#### [EXERCISE TASKS]
• A. Summarize the text about OpenAI, Microsoft and AWS in two sentences.
• B. In the text about OpenAI, Microsoft and AWS, how many people does OpenAI say use Codex each week?
• C. Resume the text about OpenAI, Microsoft and AWS after its final sentence.

#### [TEXT]
Microsoft said the agreement was designed to give both companies “flexibility, certainty, and a focus on delivering the benefits of AI broadly”. The company will also continue to participate directly in OpenAI’s growth as a major shareholder.

The arrangement preserves Microsoft’s central role while giving OpenAI more room to distribute products through other cloud platforms. For AWS, it creates an opening to bring OpenAI tools into Bedrock. For OpenAI, it widens enterprise access beyond customers already standardised on Azure.

Codex moves into enterprise development

Codex shows why cloud placement is commercially important for enterprise AI tools. OpenAI says more than four million people use Codex each week across software development and adjacent professional workflows, including code generation, refactoring, testing, research, analysis and document-based work.

Through the AWS launch, organisations will be able to power Codex with OpenAI models served from Amazon Bedrock. Customers can configure Codex to use Bedrock as the provider, beginning with Codex CLI, the Codex desktop app and the Visual Studio Code extension.

#### [SUPPLIED MATERIAL]
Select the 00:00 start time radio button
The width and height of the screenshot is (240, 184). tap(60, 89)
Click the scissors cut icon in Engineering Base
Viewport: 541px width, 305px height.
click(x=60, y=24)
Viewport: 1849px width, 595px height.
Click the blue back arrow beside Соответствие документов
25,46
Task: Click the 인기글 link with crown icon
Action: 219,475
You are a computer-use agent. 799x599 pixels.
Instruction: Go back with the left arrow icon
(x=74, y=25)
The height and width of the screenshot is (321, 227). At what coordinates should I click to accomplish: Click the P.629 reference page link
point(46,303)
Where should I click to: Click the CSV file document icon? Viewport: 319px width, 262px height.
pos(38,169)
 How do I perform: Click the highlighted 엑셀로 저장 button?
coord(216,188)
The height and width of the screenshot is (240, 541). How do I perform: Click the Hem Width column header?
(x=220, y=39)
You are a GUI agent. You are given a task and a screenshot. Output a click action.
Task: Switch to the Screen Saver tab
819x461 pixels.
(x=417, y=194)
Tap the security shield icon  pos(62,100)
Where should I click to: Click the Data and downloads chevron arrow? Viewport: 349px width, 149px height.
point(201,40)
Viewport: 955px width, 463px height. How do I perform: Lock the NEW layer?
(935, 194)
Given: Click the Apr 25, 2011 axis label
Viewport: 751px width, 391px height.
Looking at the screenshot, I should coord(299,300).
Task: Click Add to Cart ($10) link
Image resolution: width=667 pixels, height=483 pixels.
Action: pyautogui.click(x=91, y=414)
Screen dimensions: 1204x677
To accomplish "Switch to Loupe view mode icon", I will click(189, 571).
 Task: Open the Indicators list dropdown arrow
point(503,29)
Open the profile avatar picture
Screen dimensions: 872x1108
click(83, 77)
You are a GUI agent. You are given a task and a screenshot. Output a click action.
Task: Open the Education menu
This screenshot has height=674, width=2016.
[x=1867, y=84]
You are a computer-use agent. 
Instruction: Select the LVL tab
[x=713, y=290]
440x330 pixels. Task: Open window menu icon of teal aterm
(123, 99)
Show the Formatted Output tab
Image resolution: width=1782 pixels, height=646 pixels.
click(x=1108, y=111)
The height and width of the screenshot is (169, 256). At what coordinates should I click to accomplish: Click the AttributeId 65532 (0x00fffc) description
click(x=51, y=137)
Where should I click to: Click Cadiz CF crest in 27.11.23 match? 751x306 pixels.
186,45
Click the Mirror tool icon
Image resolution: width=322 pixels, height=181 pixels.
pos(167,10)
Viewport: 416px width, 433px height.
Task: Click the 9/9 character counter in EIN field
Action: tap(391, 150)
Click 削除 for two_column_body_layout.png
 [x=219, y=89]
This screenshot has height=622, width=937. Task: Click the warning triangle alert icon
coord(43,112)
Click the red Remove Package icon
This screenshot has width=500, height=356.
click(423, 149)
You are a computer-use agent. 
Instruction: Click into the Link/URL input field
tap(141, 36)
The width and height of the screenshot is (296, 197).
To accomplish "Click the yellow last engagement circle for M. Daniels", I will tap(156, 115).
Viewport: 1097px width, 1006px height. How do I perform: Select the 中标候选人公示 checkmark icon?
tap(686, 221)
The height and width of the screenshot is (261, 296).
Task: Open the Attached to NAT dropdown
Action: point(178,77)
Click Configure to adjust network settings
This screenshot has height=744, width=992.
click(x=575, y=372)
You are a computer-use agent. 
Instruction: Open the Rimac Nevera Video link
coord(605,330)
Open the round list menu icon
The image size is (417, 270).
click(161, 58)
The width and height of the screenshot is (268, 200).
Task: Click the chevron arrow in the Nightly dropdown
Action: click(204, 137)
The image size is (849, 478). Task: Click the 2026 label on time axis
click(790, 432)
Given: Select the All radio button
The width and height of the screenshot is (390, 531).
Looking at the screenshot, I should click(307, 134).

#### [EXERCISE RESULTS]
• A. The new agreement keeps Microsoft's central role and its place as a major OpenAI shareholder, while giving OpenAI more room to distribute products through other cloud platforms, including AWS's Bedrock. Codex, which OpenAI says more than four million people use each week, can now run on OpenAI models served from Amazon Bedrock, starting with Codex CLI, the Codex desktop app and the Visual Studio Code extension.

• B. More than four million people.

• C.
The integration is aimed at enterprise software teams already operating inside AWS environments. Customer data will be processed by Amazon Bedrock, while eligible customers can apply Codex usage towards AWS cloud commitments.

AWS described Codex as one of the stronger examples of AI agents carrying out work inside enterprise environments. Codex on Bedrock will allow teams to authenticate using AWS credentials, process inference through Bedrock infrastructure and bring AI-powered software development into the systems where enterprise teams already build and operate.

Agents become the cloud battleground

The third part of the launch is Amazon Bedrock Managed Agents, powered by OpenAI, a service for building production-ready agents using OpenAI models within AWS infrastructure.

Amazon Bedrock Managed Agents combines OpenAI frontier models and agentic capabilities with AWS security, governance and operational controls. The service is intended to support agents that maintain context, execute multi-step workflows, use tools and take action across business processes.

Ben Kus, CTO at Box, said the combination of OpenAI models and AWS infrastructure would support agents that “operate with the governance and auditability enterprises require, all running on the cloud we already trust.”

OpenAI has positioned the product as a way for enterprises to move from experimentation to production while keeping agent development aligned with AWS infrastructure, security and operational standards.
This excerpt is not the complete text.